In this case, the slope of NH / EBV is unclear, but NH / EBV does sem to go up with EBV!

In [None]:
fig1 = plot_results2(data, 'EBV', 'NH_EBV', pyrange=[0.0,1.5e22], pxrange=[-.1,1],
            data_comp=data_comp,data_bohlin=data_bohlin78, data_shull=data_shull, ignore_comments=['hi_h_av'], mark_comments=['lo_h_av'])
fig2 = plot_results2(data, 'nhtot', 'NH_EBV', pyrange=[0.0,1.5e22], pxrange=[0,1.2e22],
            data_comp=data_comp,data_bohlin=data_bohlin78, data_shull=data_shull, ignore_comments=['hi_h_av'], mark_comments=['lo_h_av'])

## VS average grain size (RV)

In [None]:
_ = plot_results2(data, 'RV', 'NH_AV', pxrange=[2.5,6.0], pyrange=[0.0,0.5e22],
            data_comp=data_comp, ignore_comments=['hi_h_av'], mark_comments=['lo_h_av'])

In [None]:
data['1_RV'].data

In [None]:
_ = plot_results2(data, '1_RV', 'NH_AV', pyrange=[0.0,0.5e22],
            data_comp=data_comp, ignore_comments=['hi_h_av'], mark_comments=['lo_h_av'])

## VS density (NH)

In [None]:
_ = plot_results2(data, 'denhtot', 'NH_AV', pyrange=[0.0,0.5e22],
            data_comp=data_comp, ignore_comments=['hi_h_av','lo_h_av'], mark_comments=['lo_h_av'])
_ = plot_results2(data, 'nhi', 'NH_AV', pyrange=[0.0,0.5e22],
            data_comp=data_comp, ignore_comments=['hi_h_av','lo_h_av'], mark_comments=['lo_h_av'])

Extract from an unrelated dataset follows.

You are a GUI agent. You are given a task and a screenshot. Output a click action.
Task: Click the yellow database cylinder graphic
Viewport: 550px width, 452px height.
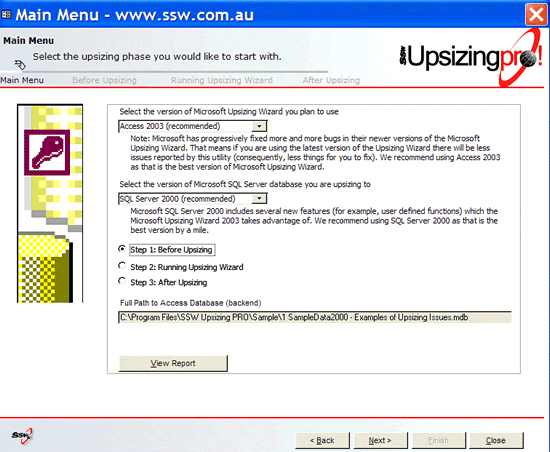[45, 267]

## VS molecular fraction (fH2)
### Using A(V)

In [None]:
_ = plot_results2(data, 'fh2', 'NH_AV', pxrange=[0.0,0.7], pyrange=[0.0,1e22],
            data_comp=data_comp, data_bohlin=data_bohlin78, ignore_comments=['hi_h_av', 'lo_h_av'], mark_comments=['lo_h_av'])

### Using E(B-V)

In [None]:
_ = plot_results2(data, 'fh2', 'NH_EBV', pxrange=[0.0,0.7], pyrange=[0.0,1.5e22],
            data_comp=data_comp, data_bohlin=data_bohlin78, data_shull=data_shull, ignore_comments=['hi_h_av'], mark_comments=['lo_h_av'])

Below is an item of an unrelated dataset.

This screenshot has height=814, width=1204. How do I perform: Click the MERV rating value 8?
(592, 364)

# 3. Molecular fraction vs others 

E(B-V) seems a better predictor of fh2 than A(V)

## VS E(B-V) dust column

In [None]:
_ = plot_results2(data, 'EBV', 'fh2',
            data_comp=data_comp, data_bohlin=data_bohlin78, data_shull=data_shull, mark_comments=['lo_h_av'])

## VS A(V) dust column

In [None]:
_ = plot_results2(data, 'AV', 'fh2', data_comp=data_comp, data_bohlin=data_bohlin78, mark_comments=['hi_h_av', 'lo_h_av'])

## VS average grain size (RV)

In [None]:
_ = plot_results2(data, 'RV', 'fh2', pxrange=[2.0,6.0], pyrange=[0, 1], data_comp=data_comp, 
                  ignore_comments=['lo_h_av'], mark_comments=['hi_h_av'])

In [None]:
_ = plot_results2(data, '1_RV', 'fh2', pxrange=[.1, .5], pyrange=[0, 1], data_comp=data_comp, 
                  ignore_comments=['lo_h_av'], 
                  mark_comments=['hi_h_av','lo_h_av'])

# 4. Basic extinction relations

In [None]:
_ = plot_results2(data, 'EBV', 'RV', mark_comments=['lo_h_av'])

In [None]:
_ = plot_results2(data, 'AV', 'RV', mark_comments=['lo_h_av'])

# Other ideas

longitude versus rv and distance versus rv (and versus fh2)

In [None]:
_ = plot_results2(data, 'denhtot', 'fh2', mark_comments=['lo_h_av'])

In [None]:
_ = plot_results2(data, 'denhtot', '1_RV', mark_comments=['lo_h_av'], data_comp=data_comp)

COS FUV needs 2x10-13 ergs/blah blah

E140H for CO (maybe E140M), S/N 15...

E(B-V)/distance versus fH2.  Should also do A(V)/d.  Maybe n(H) as well.